I was in very good shape, but one double up by him and he's right back in the thick of things, and I was not going to let that happen. So I kept playing my game, only raising when I had a hand, folding a lot to pressure by him, either pushing in the SB or pushing when I call his BB. His stack fluctuated as high as 55,000 or so. I almost had him one hand, but he pushed for his last 17,000 and I had a flush draw and an over, and I just didn't feel like I was strong enough to call, even though I had good odds. It was a tough laydown, but the right play to make.

So, the last hand of the tournament, I am holding J-x. I can't remember if I was raised or not, but either way we see a flop. It comes down J-high, all spades. I bet out, my opponent raises up to 12,000 or so, and I ponder before calling. At this point I'm worried that he either made a flush or had a piece of the board and is drawing to a flush. I have no spade. Turn is a blank and I check, he insta-pushes for his last 17,000. I'm really not happy with how the hand has gone, but I just can't believe that he really flopped a flush. I believe my top pair is good, but he could have a number of drawing hands. I make the call, he flips over middle pair, no spades. River is a blank, and I take the hand and the tournament for a nice $200 payday.

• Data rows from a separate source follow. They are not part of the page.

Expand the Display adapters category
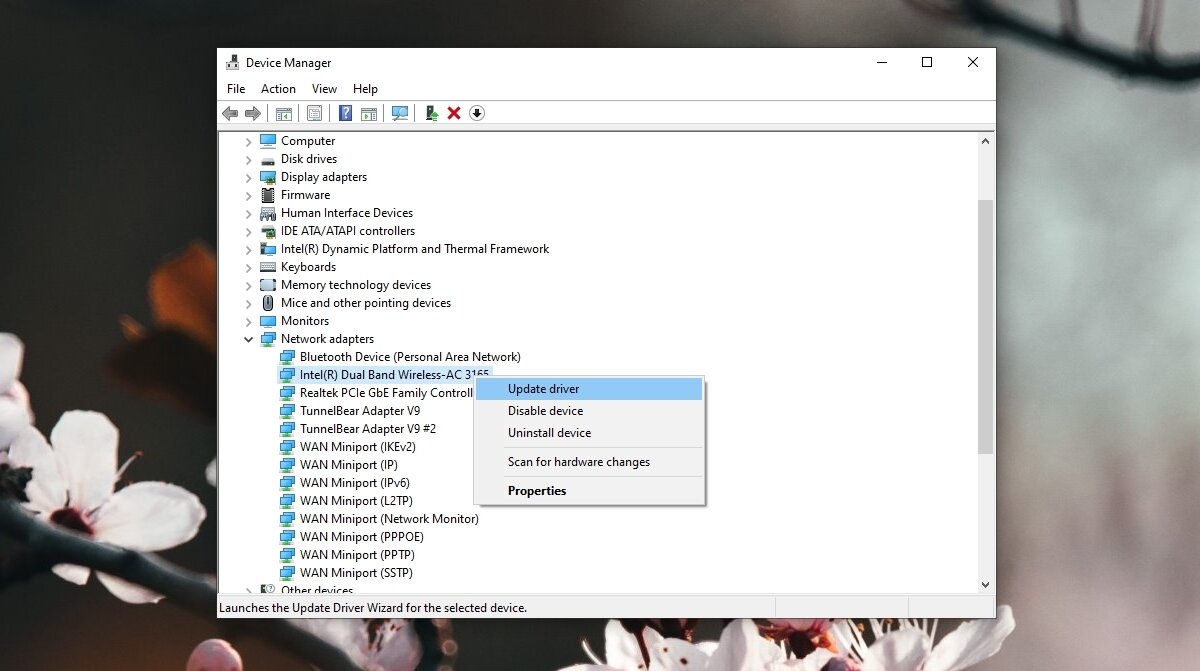 (x=249, y=176)
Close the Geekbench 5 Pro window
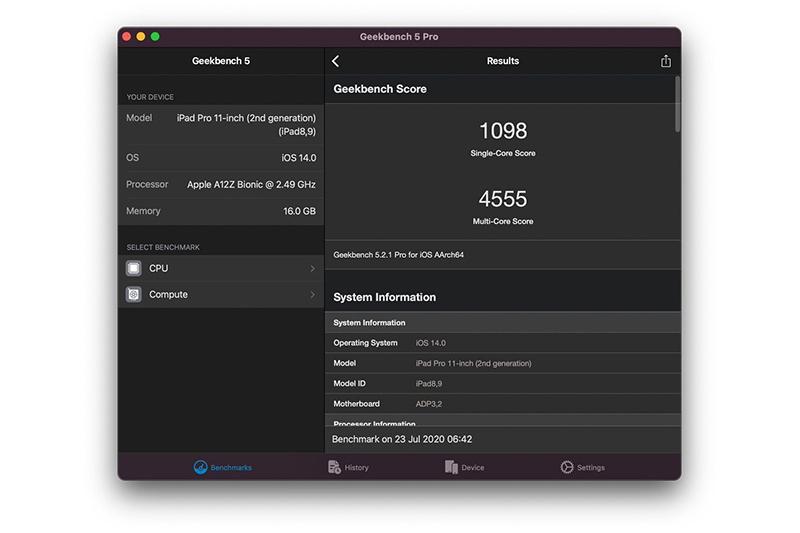Viewport: 800px width, 533px height. (127, 37)
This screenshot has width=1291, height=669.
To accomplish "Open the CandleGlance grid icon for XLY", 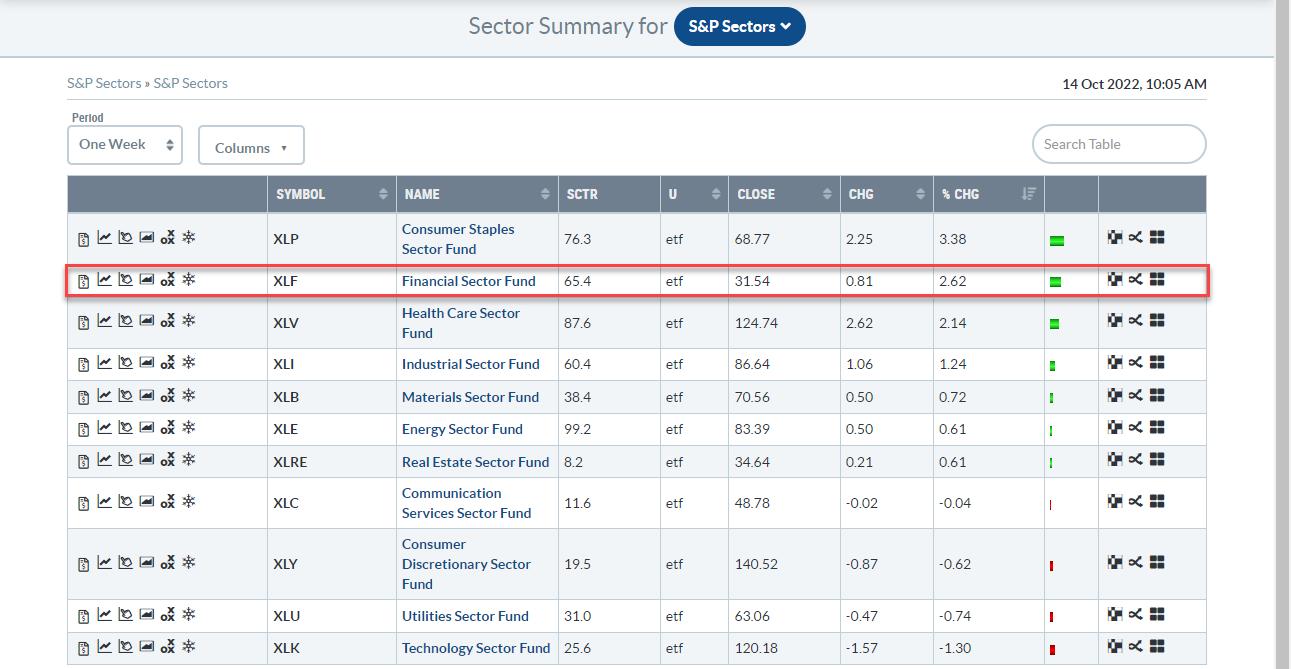I will 1157,563.
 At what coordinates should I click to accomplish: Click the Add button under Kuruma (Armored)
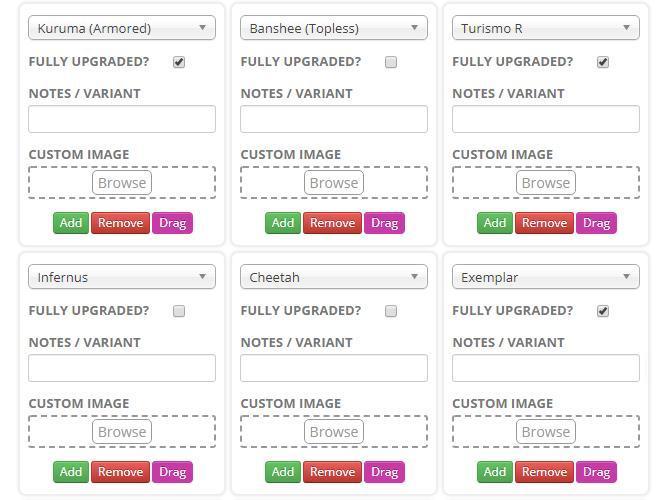pyautogui.click(x=71, y=223)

I really felt my HU play was strong, and I think some of that has to do with the fact that I've been playing in a number of HU matches lately, both Tier 1 token HU and just some regular $20 HU matches. It's let me work a lot on my HU game, and pick up on how other people play HU. I think my three second-place BBT finishes are a good indication of where my HU game was, and I think it's much improved now. Still needs work, of course, but it's better.

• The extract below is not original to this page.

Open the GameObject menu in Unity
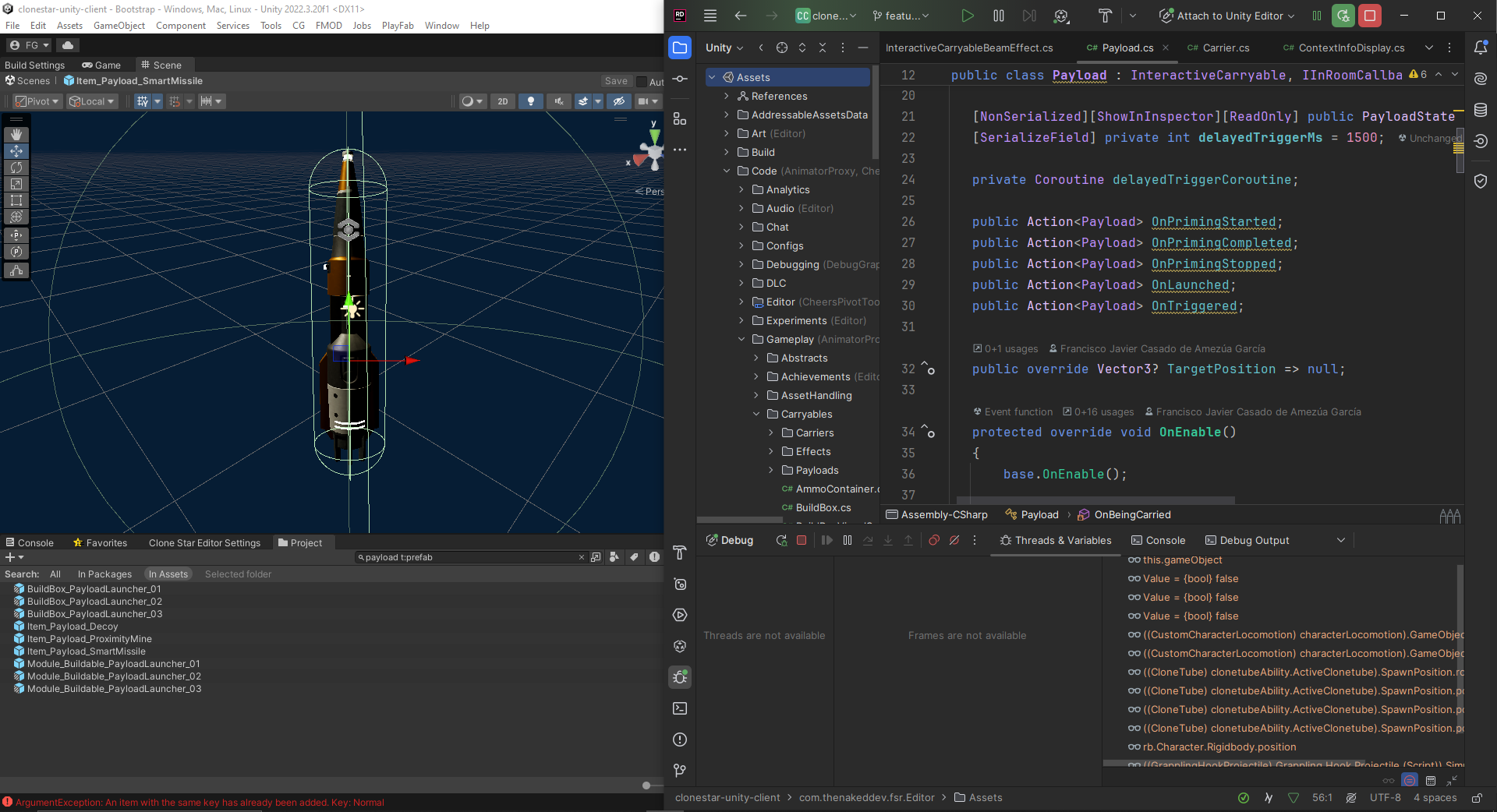[119, 26]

Not much else to report, I still can't seem to get anything going in the 50-50. I missed out on satelliting in, so I sat down to play a quick $20 Turbo S&G and won, so I just bought-in and still had a bit of profit left over from the S&G. Didn't last too long, I don't think I played particularly well in it, though. I don't know what it is. I think I'm close to turning the corner, though. I was a bit tilty last night going into the Mookie. In the $24k, I lost a pot when I limped UTG with aces, had a short stack push with QJo, then flop trip queens. Shortly thereafter I ended up all-in with some PP against a lower PP and of course busted out when the villain caught trips. In the 50-50 satellite, my aces lost to 56 sooooted. I didn't play the hand great, but it wasn't horrible either, and the guy flopped an OESD and hit it on the turn. Nothing like losing with aces twice in about 20 minutes.

Finally, I'll leave you with this little gem that sparked controversy at the Final Table last night thanks to BuddyDank Radio:



Unfortunately for me, I folded preflop. I raised UTG, UTG+1 re-raised, and UTG+2 pushed over the top. My odds to call weren't awful, but not great, so I folded, knowing I was against a higher pocket pair. Then I would have flopped a set and rivered quads and knocked both of them out and picked up a real nice pot. Ah, what could have been. Oh well, it ended up fine in the end. And no, I didn't have time to Photoshop that hand, I would have had quads. Jerks.